ウォール街で今年最も積極的な利上げ予測は、ビットコインとリスク資産に対する逆風をさらに強める恐れがある。
ウォール街で今年最も積極的な利上げ予測は、ビットコインとリスク資産に対する逆風をさらに強める恐れがある。

バンク・オブ・アメリカ(BofA)は、FRBが2026年に3回の利上げを実施すると予想しており、タカ派へのシフトがビットコインと仮想通貨にとって一段の逆風となる見通しだ。BofAグローバル・リサーチは現在、フェデラルファンド金利が9月、10月、11月の各会合で計75ベーシスポイント上昇するとみている。同社は月曜日にこうした見解を示した。
「今回の会合を経て、FRBが今年利上げに踏み切るリスクは大幅に高まった」と、BofAのコモディティストラテジスト、マイケル・ウィドマー氏は金曜日に指摘した。この予測は、BofAをウォール街で最も積極的な利上げ見通しに位置づけるものであり、新任のFRB議長ケビン・ウォーシュ氏がよりハト派的な時代をもたらすとの期待から急転換したことを示す。
このシフトは、ウォーシュ氏が初めて主催した連邦公開市場委員会(FOMC)の後で起きた。FRBは同会合で、政策金利を3.50〜3.75%に据え置く判断を4回連続で下した。5月の消費者物価指数(CPI)は前年同月比4.2%と2023年4月以来の高水準となり、FRBのタカ派姿勢を支えている。BofAは2027年下半期までは利下げがないとみている。ゴールドマン・サックスも同様の見通しを示し、金の目標価格を1オンスあたり5,400ドルから4,900ドルに引き下げ、2027年下半期以前の利下げはないと予想している。

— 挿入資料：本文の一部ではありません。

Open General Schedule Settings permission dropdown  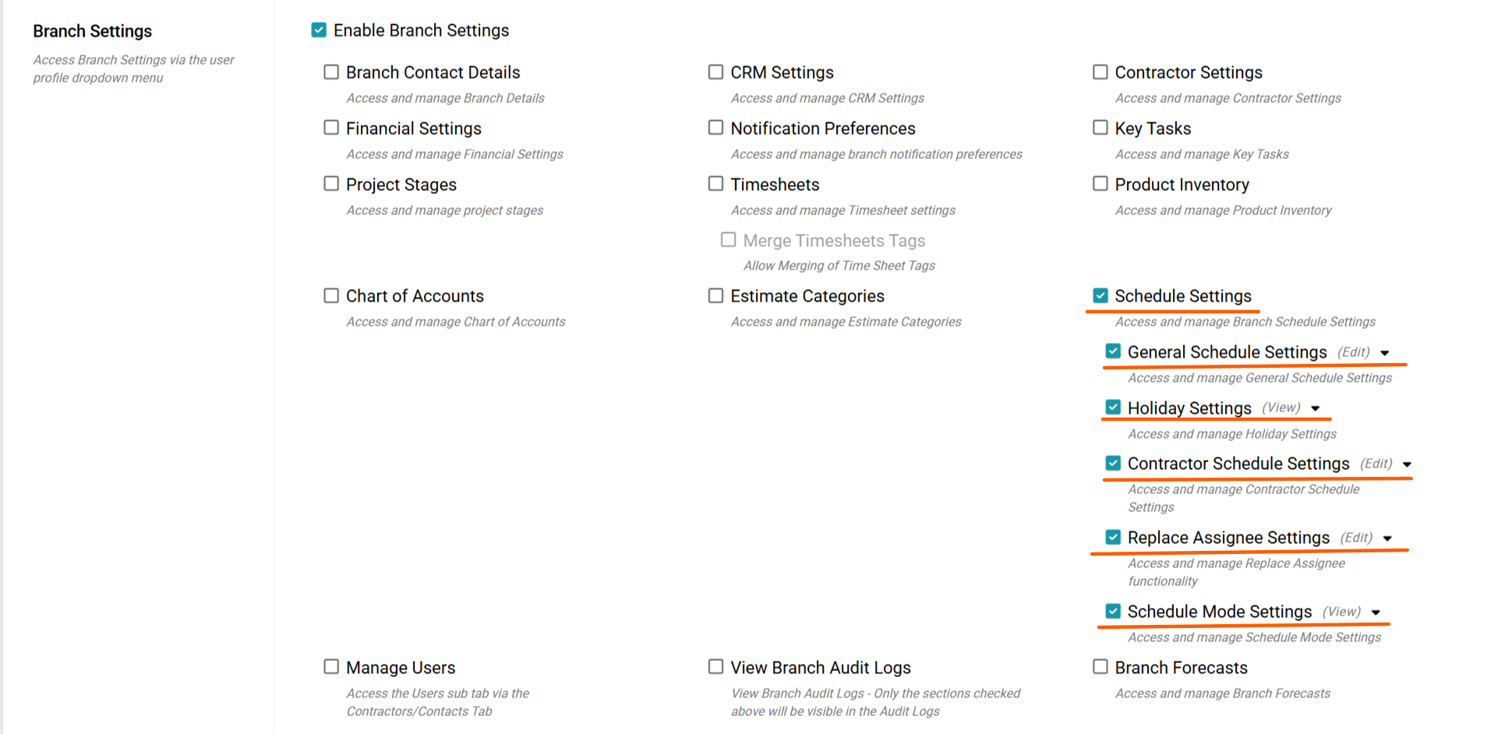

金利上昇は、ビットコインのような利回りを生まない資産を保有する機会費用を押し上げ、過去のデータでは流動性の低下と仮想通貨価格への下落圧力と相関している。BofAのコモディティストラテジストは、「インフレ下での利下げ」から金融引き締めへの政策転換により、金の上昇余地は約50%縮小すると指摘。このダイナミクスは、マクロ変動に敏感な資産としてのビットコインにも及ぶ。ドイツ銀行は、FRBが3~4回の利上げを実施した場合、金は1オンスあたり3,800ドルまで下落する可能性があると指摘。UBSは「当社の見通しに対する下振れリスクは大幅に高まっている」と警告した。
ウォール街、全資産クラスでリスクを再評価
金利見通しの再評価は、早くもウォール街の見方を変え始めている。ウィドマー氏率いるBofAの金ストラテジストは、以前掲げていた金の目標価格6,000ドルは、インフレ基調が依然として「居心地の悪い」状況にあるため、実現は困難になったと述べた。モルガン・スタンレーのコモディティストラテジスト、エイミー・ガワー氏は、FRBのタカ派姿勢、特に実質利回りとドルに敏感なETFの資金流出入を踏まえると、同行が以前に示した5,200ドルの金価格予想は「より困難」になったと指摘した。
仮想通貨市場にとって、この影響経路は直接的だ。金利上昇はドル高を招き、実質利回りを押し上げ、リスクオン資産への需要を減少させる。ビットコインとマクロ流動性条件との相関関係は広く認識されており、金融引き締めサイクルは通常、仮想通貨のバリュエーション下落と重なる。CMEフェドウォッチ・ツールは現在、2026年を通じての利下げ確率が大幅に低下したことを示しており、BofAの予測は大手ウォール街銀行の中で最も積極的な見通しとなっている。
ウォーシュ氏がFOMCデビュー会合で示したタカ派的な据え置き判断は、ドナルド・トランプ大統領が任命した議長がハト派に傾くとの期待に反するものだった。元FRB議長のジャネット・イエレン氏は以前、トランプ氏の低金利要求を「バナナ共和国」のような振る舞いだと批判していた。FRBの次回政策決定は9月に予定されており、BofAはこの会合で3回の0.25%利上げの最初の1回が実施されると予想している。
本記事は情報提供のみを目的としており、投資助言を構成するものではない。